Let's take a look what is happening right now and what might happen in near future in our professional field

As of writing this, my top 3 Chinese PCB manufacturers (let's leave them anonymous, until they decide to sponsor my blog :) ) have closed for business at least until Feb 10th. Add this to the Chinese Spring Festival celebrations and we get quite a bit of backlog on PCB manufacturing. If the emergency persists beyond next week, there might be noticeable shortage of manufacturing capabilities, which would increase turnaround of local manufacturers (US/EU/AU, etc). Hopefully this won't lead to an extra massive price increase (since ordering locally already is 5-10 times more expensive than China) due to people competing for factory-time.
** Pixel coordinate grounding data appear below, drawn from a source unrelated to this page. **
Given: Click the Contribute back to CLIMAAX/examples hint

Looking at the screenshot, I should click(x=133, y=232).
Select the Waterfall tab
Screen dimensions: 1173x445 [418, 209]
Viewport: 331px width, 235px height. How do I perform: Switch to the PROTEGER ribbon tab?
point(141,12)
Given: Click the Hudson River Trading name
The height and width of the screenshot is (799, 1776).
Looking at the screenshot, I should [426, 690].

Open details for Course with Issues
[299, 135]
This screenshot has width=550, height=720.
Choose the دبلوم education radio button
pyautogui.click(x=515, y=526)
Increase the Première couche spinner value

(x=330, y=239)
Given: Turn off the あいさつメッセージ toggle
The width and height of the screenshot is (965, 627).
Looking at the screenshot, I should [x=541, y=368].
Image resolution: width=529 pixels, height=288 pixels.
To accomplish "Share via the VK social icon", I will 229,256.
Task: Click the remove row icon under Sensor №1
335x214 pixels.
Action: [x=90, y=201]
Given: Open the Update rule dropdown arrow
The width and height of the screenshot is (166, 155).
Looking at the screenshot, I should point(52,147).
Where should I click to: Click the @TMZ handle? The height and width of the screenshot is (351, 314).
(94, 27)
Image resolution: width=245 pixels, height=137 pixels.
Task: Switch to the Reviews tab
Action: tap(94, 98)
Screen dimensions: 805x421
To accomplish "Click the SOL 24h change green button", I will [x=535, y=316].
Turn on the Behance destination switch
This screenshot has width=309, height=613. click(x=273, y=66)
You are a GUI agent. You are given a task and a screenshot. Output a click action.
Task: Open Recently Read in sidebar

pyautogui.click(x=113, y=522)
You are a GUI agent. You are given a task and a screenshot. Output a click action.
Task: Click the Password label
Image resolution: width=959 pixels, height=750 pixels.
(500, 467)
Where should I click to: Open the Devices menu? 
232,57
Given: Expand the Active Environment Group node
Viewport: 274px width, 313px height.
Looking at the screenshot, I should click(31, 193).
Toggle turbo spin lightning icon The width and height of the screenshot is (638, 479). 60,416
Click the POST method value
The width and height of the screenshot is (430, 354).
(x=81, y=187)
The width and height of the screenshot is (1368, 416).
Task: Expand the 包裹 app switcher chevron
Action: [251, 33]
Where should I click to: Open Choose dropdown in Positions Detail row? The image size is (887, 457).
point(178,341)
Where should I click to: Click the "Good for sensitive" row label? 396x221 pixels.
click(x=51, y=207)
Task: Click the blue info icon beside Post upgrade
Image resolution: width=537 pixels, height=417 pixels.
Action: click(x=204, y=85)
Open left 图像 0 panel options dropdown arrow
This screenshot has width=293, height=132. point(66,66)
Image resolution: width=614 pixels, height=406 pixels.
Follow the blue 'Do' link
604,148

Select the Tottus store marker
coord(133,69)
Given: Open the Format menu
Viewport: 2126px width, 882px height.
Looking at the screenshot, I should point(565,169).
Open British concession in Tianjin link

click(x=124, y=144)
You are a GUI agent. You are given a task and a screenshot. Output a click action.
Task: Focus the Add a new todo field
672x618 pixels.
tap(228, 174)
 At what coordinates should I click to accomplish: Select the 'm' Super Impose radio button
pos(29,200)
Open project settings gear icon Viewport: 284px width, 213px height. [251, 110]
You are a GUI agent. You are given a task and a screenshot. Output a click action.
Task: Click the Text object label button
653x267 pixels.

But this is immediate future. If we think about not only PCB/PCBA services, but also component and goods manufacturers being closed, then what logically follows, is increase in component costs  and decrease in availability due to large companies (I'm looking at you, Apples and Samsungs of the world) buying off whole stocks everywhere. Top that with some creative market speculators, which drive this trend even further and... well, I would suggest you start stocking up right now for next half a year.

Goods manufacturers will have to catch up with the increased demand post-epidemic, which even further will affect this. Lack of parts would lead to lack of goods, which are raw material for further production (memory chips, hard drives, assembled systems).

It'll be interesting to see, how much of world's GDP gets affected by this outbreak, once economists get their numbers straight. Of course, only if general apocalypse does not get us first.